- Work task
Whatever the lines below say, output them exactly.

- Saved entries
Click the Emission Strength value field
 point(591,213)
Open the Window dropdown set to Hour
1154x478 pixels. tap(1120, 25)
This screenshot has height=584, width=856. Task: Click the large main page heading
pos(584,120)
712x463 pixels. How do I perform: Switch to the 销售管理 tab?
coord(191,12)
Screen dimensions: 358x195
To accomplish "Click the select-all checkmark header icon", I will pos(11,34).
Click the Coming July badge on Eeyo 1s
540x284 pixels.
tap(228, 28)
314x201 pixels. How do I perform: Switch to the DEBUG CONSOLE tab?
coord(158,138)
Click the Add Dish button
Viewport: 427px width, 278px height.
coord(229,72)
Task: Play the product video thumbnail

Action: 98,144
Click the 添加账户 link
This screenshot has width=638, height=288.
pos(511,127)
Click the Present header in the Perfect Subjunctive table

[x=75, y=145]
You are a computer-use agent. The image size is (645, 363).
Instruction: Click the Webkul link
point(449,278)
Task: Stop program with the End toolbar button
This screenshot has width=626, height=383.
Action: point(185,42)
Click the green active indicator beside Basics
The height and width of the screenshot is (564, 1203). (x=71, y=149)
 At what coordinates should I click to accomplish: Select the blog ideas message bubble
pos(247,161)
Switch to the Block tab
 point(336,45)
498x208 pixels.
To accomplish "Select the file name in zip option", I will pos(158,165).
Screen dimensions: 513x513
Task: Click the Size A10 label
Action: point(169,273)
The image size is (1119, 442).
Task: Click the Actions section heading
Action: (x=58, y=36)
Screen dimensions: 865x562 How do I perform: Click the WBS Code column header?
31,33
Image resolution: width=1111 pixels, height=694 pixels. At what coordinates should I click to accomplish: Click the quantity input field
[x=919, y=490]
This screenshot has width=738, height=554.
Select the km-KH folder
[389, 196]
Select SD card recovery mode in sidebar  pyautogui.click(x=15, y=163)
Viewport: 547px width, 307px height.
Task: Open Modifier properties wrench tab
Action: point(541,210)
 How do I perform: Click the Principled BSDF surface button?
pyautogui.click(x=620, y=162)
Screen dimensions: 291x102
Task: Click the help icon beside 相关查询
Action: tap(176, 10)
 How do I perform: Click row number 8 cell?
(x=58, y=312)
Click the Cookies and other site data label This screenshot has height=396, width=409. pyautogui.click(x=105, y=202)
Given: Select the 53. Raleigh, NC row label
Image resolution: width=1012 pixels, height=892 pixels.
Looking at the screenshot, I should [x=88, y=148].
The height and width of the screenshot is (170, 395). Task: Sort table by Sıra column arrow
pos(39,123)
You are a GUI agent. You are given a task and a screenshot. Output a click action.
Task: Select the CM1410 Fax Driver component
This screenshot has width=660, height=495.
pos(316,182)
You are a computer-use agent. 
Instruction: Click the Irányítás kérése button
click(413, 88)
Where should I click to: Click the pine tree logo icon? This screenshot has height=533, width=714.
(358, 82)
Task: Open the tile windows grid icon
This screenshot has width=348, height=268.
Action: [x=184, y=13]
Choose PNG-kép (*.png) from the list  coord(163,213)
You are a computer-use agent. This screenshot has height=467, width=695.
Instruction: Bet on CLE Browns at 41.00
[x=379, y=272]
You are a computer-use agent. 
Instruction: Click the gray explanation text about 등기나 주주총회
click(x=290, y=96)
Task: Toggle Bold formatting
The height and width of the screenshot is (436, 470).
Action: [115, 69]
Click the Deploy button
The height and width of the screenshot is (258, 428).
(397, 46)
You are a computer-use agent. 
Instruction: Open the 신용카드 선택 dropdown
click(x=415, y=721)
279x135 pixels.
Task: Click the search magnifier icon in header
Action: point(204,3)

- Reply
Click the Emission Strength value field
 point(591,213)
Open the Window dropdown set to Hour
1154x478 pixels. tap(1120, 25)
This screenshot has height=584, width=856. Task: Click the large main page heading
pos(584,120)
712x463 pixels. How do I perform: Switch to the 销售管理 tab?
coord(191,12)
Screen dimensions: 358x195
To accomplish "Click the select-all checkmark header icon", I will pos(11,34).
Click the Coming July badge on Eeyo 1s
540x284 pixels.
tap(228, 28)
314x201 pixels. How do I perform: Switch to the DEBUG CONSOLE tab?
coord(158,138)
Click the Add Dish button
Viewport: 427px width, 278px height.
coord(229,72)
Task: Play the product video thumbnail

Action: 98,144
Click the 添加账户 link
This screenshot has width=638, height=288.
pos(511,127)
Click the Present header in the Perfect Subjunctive table

[x=75, y=145]
You are a computer-use agent. The image size is (645, 363).
Instruction: Click the Webkul link
point(449,278)
Task: Stop program with the End toolbar button
This screenshot has width=626, height=383.
Action: point(185,42)
Click the green active indicator beside Basics
The height and width of the screenshot is (564, 1203). (x=71, y=149)
 At what coordinates should I click to accomplish: Select the blog ideas message bubble
pos(247,161)
Switch to the Block tab
 point(336,45)
498x208 pixels.
To accomplish "Select the file name in zip option", I will pos(158,165).
Screen dimensions: 513x513
Task: Click the Size A10 label
Action: point(169,273)
The image size is (1119, 442).
Task: Click the Actions section heading
Action: (x=58, y=36)
Screen dimensions: 865x562 How do I perform: Click the WBS Code column header?
31,33
Image resolution: width=1111 pixels, height=694 pixels. At what coordinates should I click to accomplish: Click the quantity input field
[x=919, y=490]
This screenshot has width=738, height=554.
Select the km-KH folder
[389, 196]
Select SD card recovery mode in sidebar  pyautogui.click(x=15, y=163)
Viewport: 547px width, 307px height.
Task: Open Modifier properties wrench tab
Action: point(541,210)
 How do I perform: Click the Principled BSDF surface button?
pyautogui.click(x=620, y=162)
Screen dimensions: 291x102
Task: Click the help icon beside 相关查询
Action: tap(176, 10)
 How do I perform: Click row number 8 cell?
(x=58, y=312)
Click the Cookies and other site data label This screenshot has height=396, width=409. pyautogui.click(x=105, y=202)
Given: Select the 53. Raleigh, NC row label
Image resolution: width=1012 pixels, height=892 pixels.
Looking at the screenshot, I should [x=88, y=148].
The height and width of the screenshot is (170, 395). Task: Sort table by Sıra column arrow
pos(39,123)
You are a GUI agent. You are given a task and a screenshot. Output a click action.
Task: Select the CM1410 Fax Driver component
This screenshot has width=660, height=495.
pos(316,182)
You are a computer-use agent. 
Instruction: Click the Irányítás kérése button
click(413, 88)
Where should I click to: Click the pine tree logo icon? This screenshot has height=533, width=714.
(358, 82)
Task: Open the tile windows grid icon
This screenshot has width=348, height=268.
Action: [x=184, y=13]
Choose PNG-kép (*.png) from the list  coord(163,213)
You are a computer-use agent. This screenshot has height=467, width=695.
Instruction: Bet on CLE Browns at 41.00
[x=379, y=272]
You are a computer-use agent. 
Instruction: Click the gray explanation text about 등기나 주주총회
click(x=290, y=96)
Task: Toggle Bold formatting
The height and width of the screenshot is (436, 470).
Action: [115, 69]
Click the Deploy button
The height and width of the screenshot is (258, 428).
(397, 46)
You are a computer-use agent. 
Instruction: Open the 신용카드 선택 dropdown
click(x=415, y=721)
279x135 pixels.
Task: Click the search magnifier icon in header
Action: point(204,3)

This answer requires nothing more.